Stored items from a collection
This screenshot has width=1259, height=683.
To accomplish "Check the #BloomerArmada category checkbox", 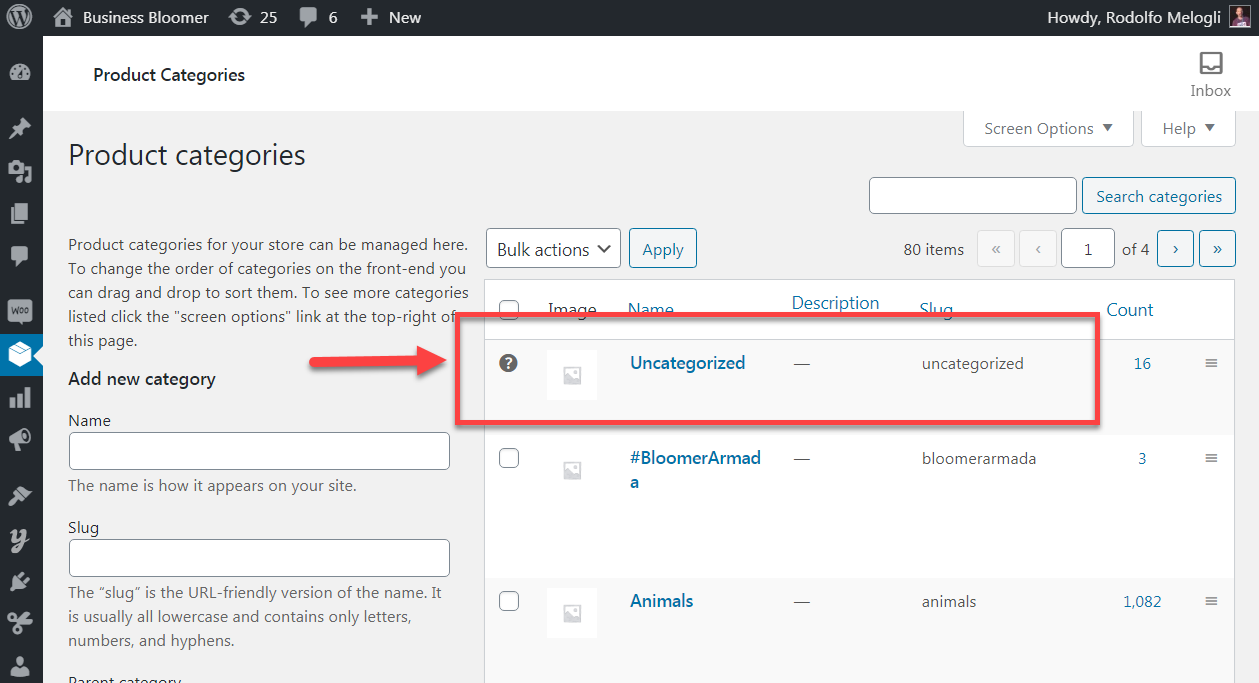I will coord(509,458).
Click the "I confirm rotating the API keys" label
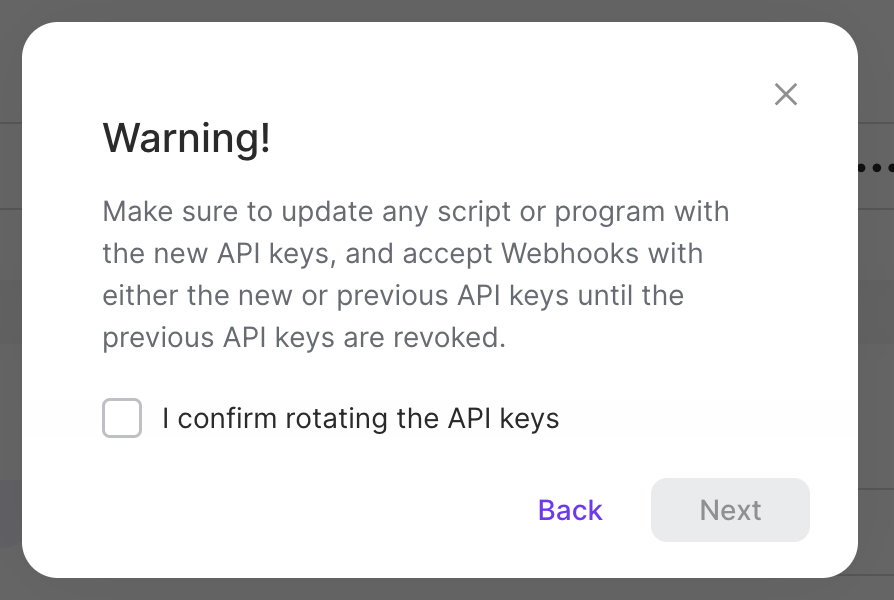Image resolution: width=894 pixels, height=600 pixels. [x=360, y=418]
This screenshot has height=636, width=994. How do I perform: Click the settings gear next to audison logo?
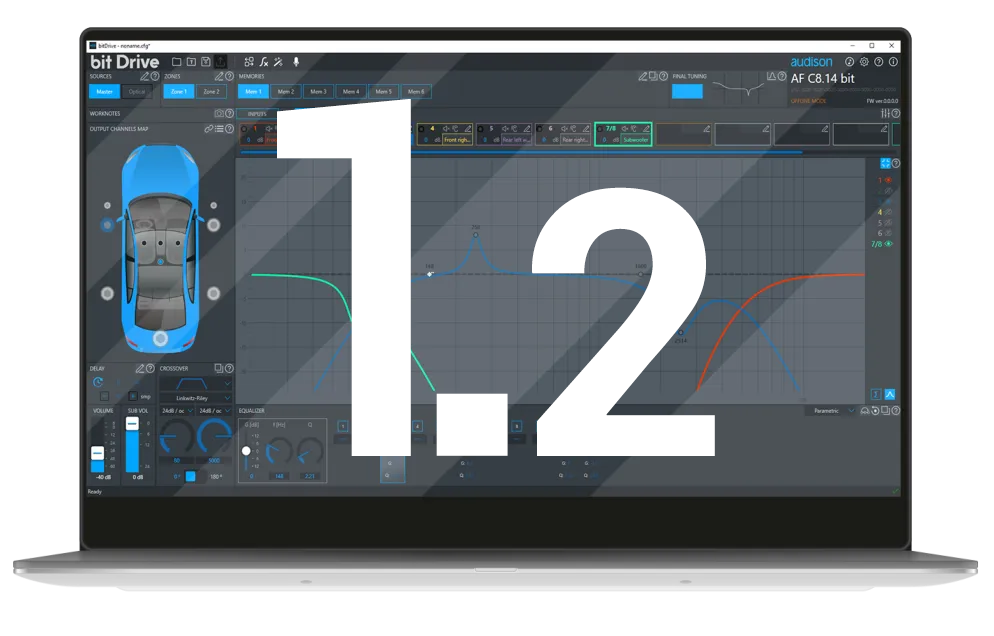[x=863, y=62]
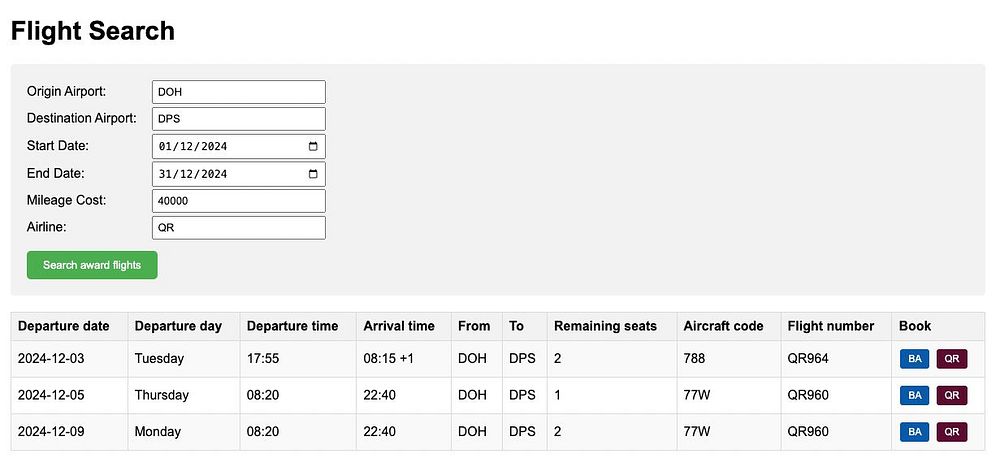Screen dimensions: 1000x466
Task: Focus the Airline text field
Action: [x=238, y=228]
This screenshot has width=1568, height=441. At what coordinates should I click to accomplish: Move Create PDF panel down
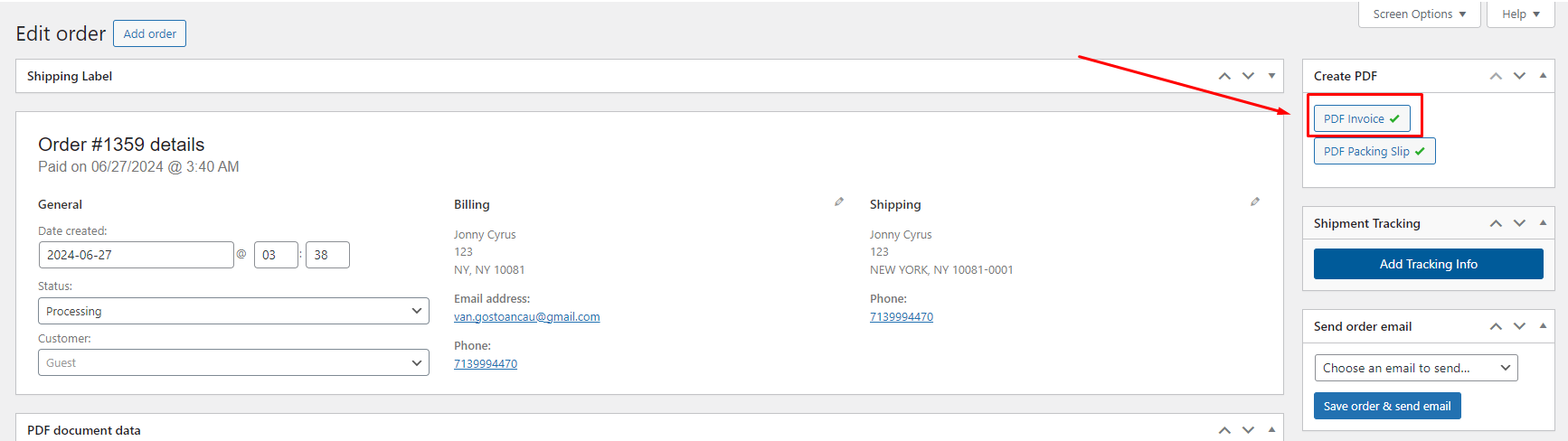pyautogui.click(x=1519, y=76)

WHAT IS NEEDED
Please reproduce exactly, and nothing more, the lines from the one containing "This screenshot has width=1568, height=441." through the last line of the entries, both included; pictures stay out.

ANSWER BELOW
This screenshot has width=1568, height=441. At what coordinates should I click to accomplish: Move Create PDF panel down
pyautogui.click(x=1519, y=76)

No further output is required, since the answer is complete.